* CONSIGNE DONNÉE A
Recopiez à l'identique le passage du texte sur les soulèvements de décembre 2010 en Tunisie, en commençant à « Sidi Bouzid, Menzel » et en terminant à « y était grande. ».

* TEXTE RETENU
+++++

Sidi Bouzid, Menzel Bouzaine, Gafsa (…) des régions qui se sont enflammées des nuits durant, en décembre 2010. Les zones du Centre et du Nord-Ouest furent à l’époque le feu qui refusa de s’éteindre jusqu’à ce qu’il gagna la capitale et les villes côtières en janvier. Les quartiers populaires de Tunis furent les premiers à bouger, la tension y était grande.
Les rues étaient enveloppées de fumée, les jeunes ne dépeuplaient pas les chaussées malgré les affrontements et le couvre-feu, des pierres arrachées, des bâtiments incendiés, ravagés et une population qui de jour et de nuit, faisait face à la police et aux balles sans se détourner. Ainsi furent ces régions en décembre 2010…
Deux ans après, les prémices du développement ne se font pas remarquer, le taux de chômage continue à grimper, les conditions socioéconomiques deviennent de plus en plus dures et, par-dessus le marché, l’insécurité gagne le pays. L’UGTT lance un appel aux manifestations. Sommes-nous à la veille d’un nouveau 14 janvier si le dialogue national échoue ?

+++++

[Lignes du jeu de données]

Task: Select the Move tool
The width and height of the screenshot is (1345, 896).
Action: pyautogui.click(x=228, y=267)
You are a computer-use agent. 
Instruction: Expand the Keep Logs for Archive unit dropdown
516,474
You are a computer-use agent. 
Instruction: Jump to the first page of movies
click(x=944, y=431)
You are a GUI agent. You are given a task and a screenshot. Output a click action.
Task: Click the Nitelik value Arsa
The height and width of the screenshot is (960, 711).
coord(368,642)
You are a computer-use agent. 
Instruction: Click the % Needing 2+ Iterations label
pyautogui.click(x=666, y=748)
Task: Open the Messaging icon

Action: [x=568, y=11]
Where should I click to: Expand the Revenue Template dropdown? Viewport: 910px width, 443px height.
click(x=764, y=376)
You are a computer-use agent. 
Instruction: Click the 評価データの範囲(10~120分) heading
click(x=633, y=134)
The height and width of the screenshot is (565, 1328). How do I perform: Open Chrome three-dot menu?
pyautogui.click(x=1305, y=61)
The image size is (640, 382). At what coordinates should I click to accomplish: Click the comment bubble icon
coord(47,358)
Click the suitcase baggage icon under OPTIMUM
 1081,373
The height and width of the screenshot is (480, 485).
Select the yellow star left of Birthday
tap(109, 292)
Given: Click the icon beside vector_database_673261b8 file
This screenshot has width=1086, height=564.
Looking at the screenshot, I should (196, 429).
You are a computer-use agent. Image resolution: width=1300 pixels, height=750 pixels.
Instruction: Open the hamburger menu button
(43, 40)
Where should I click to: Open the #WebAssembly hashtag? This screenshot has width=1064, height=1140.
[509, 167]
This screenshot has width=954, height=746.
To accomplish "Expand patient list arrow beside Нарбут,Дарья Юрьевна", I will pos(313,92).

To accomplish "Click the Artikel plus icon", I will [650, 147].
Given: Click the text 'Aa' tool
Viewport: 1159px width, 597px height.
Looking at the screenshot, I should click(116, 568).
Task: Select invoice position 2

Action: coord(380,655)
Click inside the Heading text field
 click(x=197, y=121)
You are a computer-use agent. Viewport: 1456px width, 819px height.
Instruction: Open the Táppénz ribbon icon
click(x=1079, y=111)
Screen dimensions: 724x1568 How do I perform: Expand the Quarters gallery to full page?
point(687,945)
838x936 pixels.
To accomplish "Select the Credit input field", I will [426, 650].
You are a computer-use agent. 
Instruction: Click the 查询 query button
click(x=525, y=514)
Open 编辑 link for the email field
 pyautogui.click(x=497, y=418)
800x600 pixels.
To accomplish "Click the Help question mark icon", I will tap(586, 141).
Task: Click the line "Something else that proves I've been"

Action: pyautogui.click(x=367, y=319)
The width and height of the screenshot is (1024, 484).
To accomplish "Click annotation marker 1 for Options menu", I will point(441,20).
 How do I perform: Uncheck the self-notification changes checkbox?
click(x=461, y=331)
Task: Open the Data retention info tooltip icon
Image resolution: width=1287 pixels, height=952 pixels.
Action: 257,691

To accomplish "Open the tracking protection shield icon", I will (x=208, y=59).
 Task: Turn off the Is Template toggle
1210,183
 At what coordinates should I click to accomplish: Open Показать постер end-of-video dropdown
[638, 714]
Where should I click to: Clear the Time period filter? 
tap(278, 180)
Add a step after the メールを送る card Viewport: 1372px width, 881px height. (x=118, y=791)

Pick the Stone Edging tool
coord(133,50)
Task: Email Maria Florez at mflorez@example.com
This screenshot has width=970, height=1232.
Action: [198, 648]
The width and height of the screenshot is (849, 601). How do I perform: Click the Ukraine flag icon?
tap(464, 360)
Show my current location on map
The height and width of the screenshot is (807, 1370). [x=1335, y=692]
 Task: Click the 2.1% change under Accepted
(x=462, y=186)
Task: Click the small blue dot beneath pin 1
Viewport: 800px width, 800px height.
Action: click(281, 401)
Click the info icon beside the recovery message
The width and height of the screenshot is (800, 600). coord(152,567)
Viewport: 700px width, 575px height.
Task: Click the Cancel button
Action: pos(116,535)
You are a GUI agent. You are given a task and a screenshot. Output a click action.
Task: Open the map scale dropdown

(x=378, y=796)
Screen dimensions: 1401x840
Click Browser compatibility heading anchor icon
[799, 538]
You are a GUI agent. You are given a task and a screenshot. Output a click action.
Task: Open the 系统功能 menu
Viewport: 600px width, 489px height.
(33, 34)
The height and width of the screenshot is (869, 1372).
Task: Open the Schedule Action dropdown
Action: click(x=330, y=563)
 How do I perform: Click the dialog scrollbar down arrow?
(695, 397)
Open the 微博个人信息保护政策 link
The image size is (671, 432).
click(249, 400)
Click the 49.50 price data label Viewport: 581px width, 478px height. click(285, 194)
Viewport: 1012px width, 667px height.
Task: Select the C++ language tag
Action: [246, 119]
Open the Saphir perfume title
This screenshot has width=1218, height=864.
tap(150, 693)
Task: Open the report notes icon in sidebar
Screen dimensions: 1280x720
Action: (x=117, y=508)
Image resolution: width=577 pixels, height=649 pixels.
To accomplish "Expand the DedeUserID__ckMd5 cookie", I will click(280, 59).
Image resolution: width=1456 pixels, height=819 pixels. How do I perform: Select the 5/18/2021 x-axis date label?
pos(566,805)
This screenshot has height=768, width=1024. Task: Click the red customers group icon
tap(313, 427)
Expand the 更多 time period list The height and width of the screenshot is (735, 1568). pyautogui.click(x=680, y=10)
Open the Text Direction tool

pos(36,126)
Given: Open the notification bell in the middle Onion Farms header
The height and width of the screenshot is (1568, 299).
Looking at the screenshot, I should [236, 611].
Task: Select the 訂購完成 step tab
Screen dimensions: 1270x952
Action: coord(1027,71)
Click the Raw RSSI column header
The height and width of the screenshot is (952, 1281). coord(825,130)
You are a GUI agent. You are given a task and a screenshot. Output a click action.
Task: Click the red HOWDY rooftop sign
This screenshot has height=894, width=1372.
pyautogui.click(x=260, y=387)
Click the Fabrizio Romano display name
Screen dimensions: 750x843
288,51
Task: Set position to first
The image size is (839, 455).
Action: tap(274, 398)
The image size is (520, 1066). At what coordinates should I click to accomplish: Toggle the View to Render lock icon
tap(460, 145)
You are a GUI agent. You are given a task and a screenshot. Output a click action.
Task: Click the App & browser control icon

+++++

* CONSIGNE DONNÉE B
Réécrivez intégralement les lignes des entrées, consignes comprises, en commençant par celle qui contient « Task: Open the Data » et en terminant par celle qui contient « coord(133,50) », toutes deux incluses. Augmentez de 42 chaque nombre des coordonnées données en réponse.

* RÉPONSE FINALE A
Sidi Bouzid, Menzel Bouzaine, Gafsa (…) des régions qui se sont enflammées des nuits durant, en décembre 2010. Les zones du Centre et du Nord-Ouest furent à l’époque le feu qui refusa de s’éteindre jusqu’à ce qu’il gagna la capitale et les villes côtières en janvier. Les quartiers populaires de Tunis furent les premiers à bouger, la tension y était grande.

* RÉPONSE FINALE B
Task: Open the Data retention info tooltip icon
Image resolution: width=1287 pixels, height=952 pixels.
Action: 299,733

To accomplish "Open the tracking protection shield icon", I will (x=250, y=101).
 Task: Turn off the Is Template toggle
1252,225
 At what coordinates should I click to accomplish: Open Показать постер end-of-video dropdown
[680, 756]
Where should I click to: Clear the Time period filter? 
tap(320, 222)
Add a step after the メールを送る card Viewport: 1372px width, 881px height. (x=160, y=833)

Pick the Stone Edging tool
coord(175,92)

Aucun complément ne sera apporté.